Fellowship / Fellows

Anne Higonnet

  • 2019–2020
  • Humanities
  • Carl and Lily Pforzheimer Foundation Fellow
  • Barnard College
Headshot of Anne Higonnet
Photo Courtesy of Tony Rinaldo

This information is accurate as of the fellowship year indicated for each fellow.

Anne Higonnet is a professor of art history at Barnard College of Columbia University and the author of several books and many essays on art since 1650, on childhood, and on collecting.

Higonnet is currently writing a book about the most sudden, extreme, and—as far as women were concerned—short revolution in clothing history. Thanks to a newly discovered archive of 1797–1804 fashion magazine plates and text, currently collected at https://stylerevolution.github.io/, Higonnet is able to ask how and why, for just one decade, women turned their underwear into outerwear, adopted Indian textiles, and invented the handbag—all while men elevated three-piece suits from country leisure to the business attire they still wear today.

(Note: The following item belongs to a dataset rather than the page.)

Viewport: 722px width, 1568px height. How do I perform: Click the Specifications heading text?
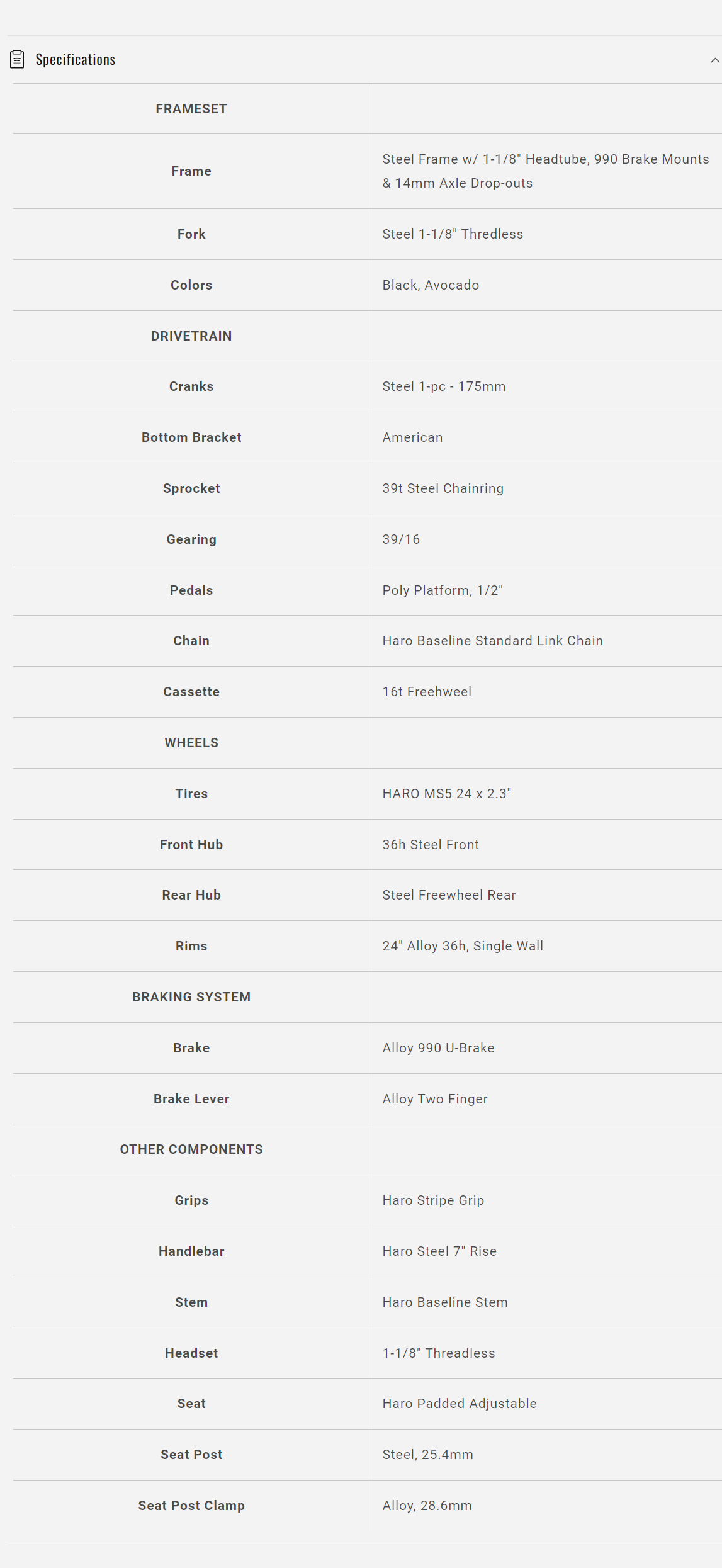pyautogui.click(x=75, y=60)
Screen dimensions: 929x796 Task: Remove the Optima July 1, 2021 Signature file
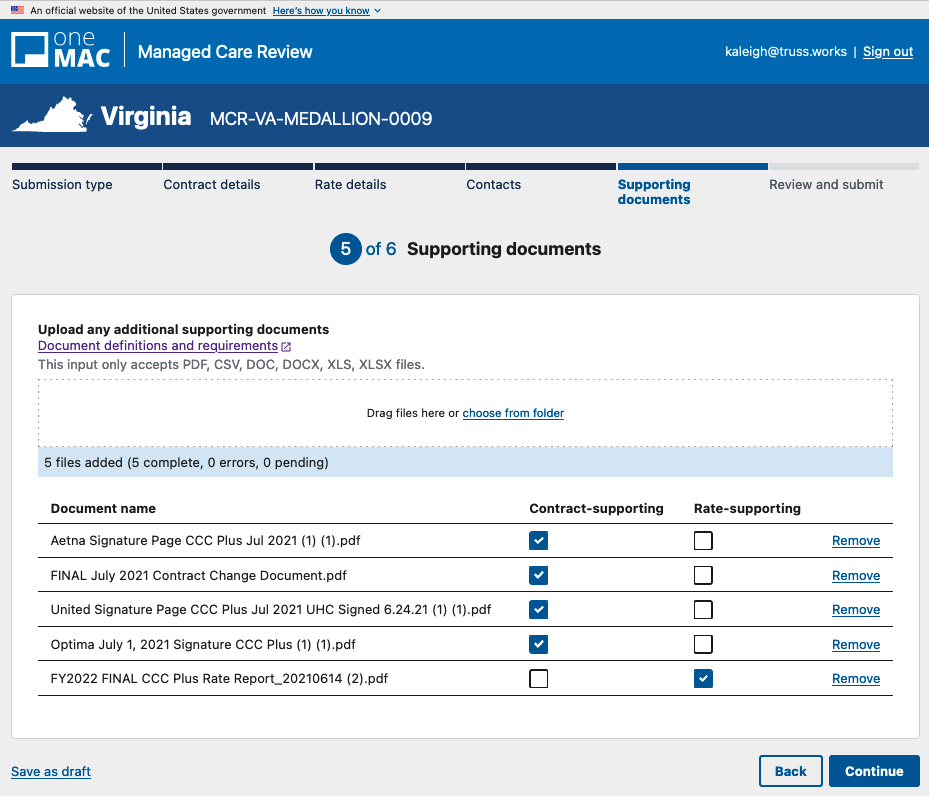(x=856, y=645)
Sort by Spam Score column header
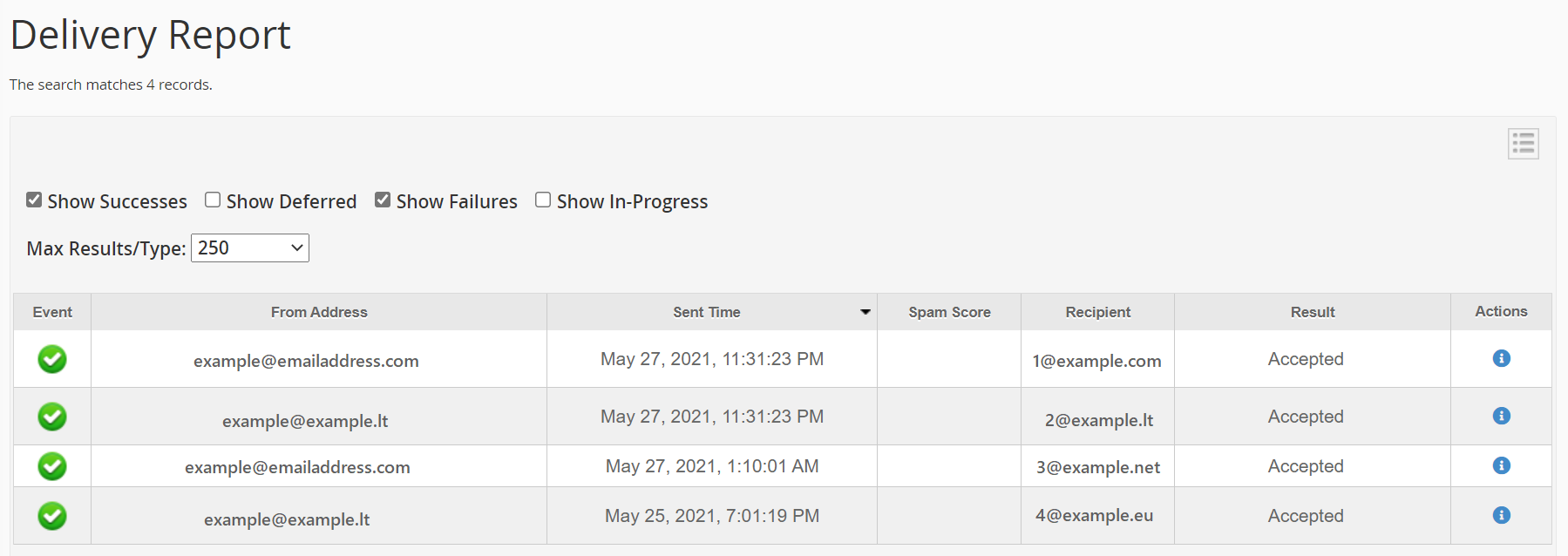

Higonnet’s work has been supported by Getty, Guggenheim, and Social Science Research Council fellowships and by grants from the Andrew W. Mellon and Kress Foundations. She is a prize-winning teacher and has lectured widely, including at the MetLiveArts program of the Metropolitan Museum of Art. Most recently, she was on the advisory board of the Musée d’Orsay exhibition Black Models: From Géricault to Matisse, hailed in French national media as a breakthrough in the representation of race. Higonnet earned her PhD at Yale University.